==== DATA SECTION ====
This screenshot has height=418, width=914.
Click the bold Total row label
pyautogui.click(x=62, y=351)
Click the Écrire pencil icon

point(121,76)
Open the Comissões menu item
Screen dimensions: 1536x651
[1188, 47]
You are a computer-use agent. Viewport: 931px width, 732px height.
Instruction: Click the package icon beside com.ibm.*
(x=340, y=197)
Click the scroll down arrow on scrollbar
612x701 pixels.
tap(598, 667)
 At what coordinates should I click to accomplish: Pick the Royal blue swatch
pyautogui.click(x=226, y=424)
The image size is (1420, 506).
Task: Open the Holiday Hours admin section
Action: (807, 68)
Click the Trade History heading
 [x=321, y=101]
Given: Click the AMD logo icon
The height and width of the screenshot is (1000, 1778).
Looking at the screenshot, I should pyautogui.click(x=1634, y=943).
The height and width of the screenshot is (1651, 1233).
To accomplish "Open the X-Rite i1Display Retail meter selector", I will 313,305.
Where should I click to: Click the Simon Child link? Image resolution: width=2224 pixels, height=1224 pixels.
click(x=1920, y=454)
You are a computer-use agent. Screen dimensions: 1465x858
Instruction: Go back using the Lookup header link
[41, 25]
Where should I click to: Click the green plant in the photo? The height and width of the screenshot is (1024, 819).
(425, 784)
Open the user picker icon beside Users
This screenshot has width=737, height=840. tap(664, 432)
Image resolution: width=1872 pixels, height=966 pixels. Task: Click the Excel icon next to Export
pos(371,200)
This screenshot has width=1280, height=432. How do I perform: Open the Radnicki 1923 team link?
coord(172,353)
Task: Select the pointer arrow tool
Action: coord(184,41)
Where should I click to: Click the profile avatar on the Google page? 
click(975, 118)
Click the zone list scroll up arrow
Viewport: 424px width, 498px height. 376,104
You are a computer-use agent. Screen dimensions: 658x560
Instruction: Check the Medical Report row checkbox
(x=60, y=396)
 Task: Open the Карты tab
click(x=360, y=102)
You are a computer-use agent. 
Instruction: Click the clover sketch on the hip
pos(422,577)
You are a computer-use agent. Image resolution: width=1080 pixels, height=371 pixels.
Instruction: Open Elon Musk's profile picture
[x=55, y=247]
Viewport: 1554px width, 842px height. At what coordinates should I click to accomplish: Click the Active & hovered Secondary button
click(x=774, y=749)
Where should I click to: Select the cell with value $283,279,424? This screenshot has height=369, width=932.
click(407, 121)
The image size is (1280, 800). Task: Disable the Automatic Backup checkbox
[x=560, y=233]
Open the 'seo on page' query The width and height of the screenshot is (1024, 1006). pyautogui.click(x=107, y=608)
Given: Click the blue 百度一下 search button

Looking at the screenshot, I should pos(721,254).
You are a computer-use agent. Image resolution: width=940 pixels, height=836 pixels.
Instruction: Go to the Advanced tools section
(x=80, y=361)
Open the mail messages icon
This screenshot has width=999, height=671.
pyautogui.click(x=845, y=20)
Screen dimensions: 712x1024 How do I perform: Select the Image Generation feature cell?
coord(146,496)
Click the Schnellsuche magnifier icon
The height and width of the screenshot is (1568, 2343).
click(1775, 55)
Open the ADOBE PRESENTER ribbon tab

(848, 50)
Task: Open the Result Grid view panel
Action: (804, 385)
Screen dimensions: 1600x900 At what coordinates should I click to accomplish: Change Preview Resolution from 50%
====
WRITTEN PROBLEM -> Rewrite the whole listing above, swapping each occurrence of "computer-use agent" for "screen-control agent" and keeping everything else identical.

EXERCISE ANSWER ->
This screenshot has height=418, width=914.
Click the bold Total row label
pyautogui.click(x=62, y=351)
Click the Écrire pencil icon

point(121,76)
Open the Comissões menu item
Screen dimensions: 1536x651
[1188, 47]
You are a screen-control agent. Viewport: 931px width, 732px height.
Instruction: Click the package icon beside com.ibm.*
(x=340, y=197)
Click the scroll down arrow on scrollbar
612x701 pixels.
tap(598, 667)
 At what coordinates should I click to accomplish: Pick the Royal blue swatch
pyautogui.click(x=226, y=424)
The image size is (1420, 506).
Task: Open the Holiday Hours admin section
Action: (807, 68)
Click the Trade History heading
 [x=321, y=101]
Given: Click the AMD logo icon
The height and width of the screenshot is (1000, 1778).
Looking at the screenshot, I should pyautogui.click(x=1634, y=943).
The height and width of the screenshot is (1651, 1233).
To accomplish "Open the X-Rite i1Display Retail meter selector", I will 313,305.
Where should I click to: Click the Simon Child link? Image resolution: width=2224 pixels, height=1224 pixels.
click(x=1920, y=454)
You are a screen-control agent. Screen dimensions: 1465x858
Instruction: Go back using the Lookup header link
[41, 25]
Where should I click to: Click the green plant in the photo? The height and width of the screenshot is (1024, 819).
(425, 784)
Open the user picker icon beside Users
This screenshot has width=737, height=840. tap(664, 432)
Image resolution: width=1872 pixels, height=966 pixels. Task: Click the Excel icon next to Export
pos(371,200)
This screenshot has width=1280, height=432. How do I perform: Open the Radnicki 1923 team link?
coord(172,353)
Task: Select the pointer arrow tool
Action: coord(184,41)
Where should I click to: Click the profile avatar on the Google page? 
click(975, 118)
Click the zone list scroll up arrow
Viewport: 424px width, 498px height. 376,104
You are a screen-control agent. Screen dimensions: 658x560
Instruction: Check the Medical Report row checkbox
(x=60, y=396)
 Task: Open the Карты tab
click(x=360, y=102)
You are a screen-control agent. 
Instruction: Click the clover sketch on the hip
pos(422,577)
You are a screen-control agent. Image resolution: width=1080 pixels, height=371 pixels.
Instruction: Open Elon Musk's profile picture
[x=55, y=247]
Viewport: 1554px width, 842px height. At what coordinates should I click to accomplish: Click the Active & hovered Secondary button
click(x=774, y=749)
Where should I click to: Select the cell with value $283,279,424? This screenshot has height=369, width=932.
click(407, 121)
The image size is (1280, 800). Task: Disable the Automatic Backup checkbox
[x=560, y=233]
Open the 'seo on page' query The width and height of the screenshot is (1024, 1006). pyautogui.click(x=107, y=608)
Given: Click the blue 百度一下 search button

Looking at the screenshot, I should pos(721,254).
You are a screen-control agent. Image resolution: width=940 pixels, height=836 pixels.
Instruction: Go to the Advanced tools section
(x=80, y=361)
Open the mail messages icon
This screenshot has width=999, height=671.
pyautogui.click(x=845, y=20)
Screen dimensions: 712x1024 How do I perform: Select the Image Generation feature cell?
coord(146,496)
Click the Schnellsuche magnifier icon
The height and width of the screenshot is (1568, 2343).
click(1775, 55)
Open the ADOBE PRESENTER ribbon tab

(848, 50)
Task: Open the Result Grid view panel
Action: (804, 385)
Screen dimensions: 1600x900 At what coordinates should I click to accomplish: Change Preview Resolution from 50%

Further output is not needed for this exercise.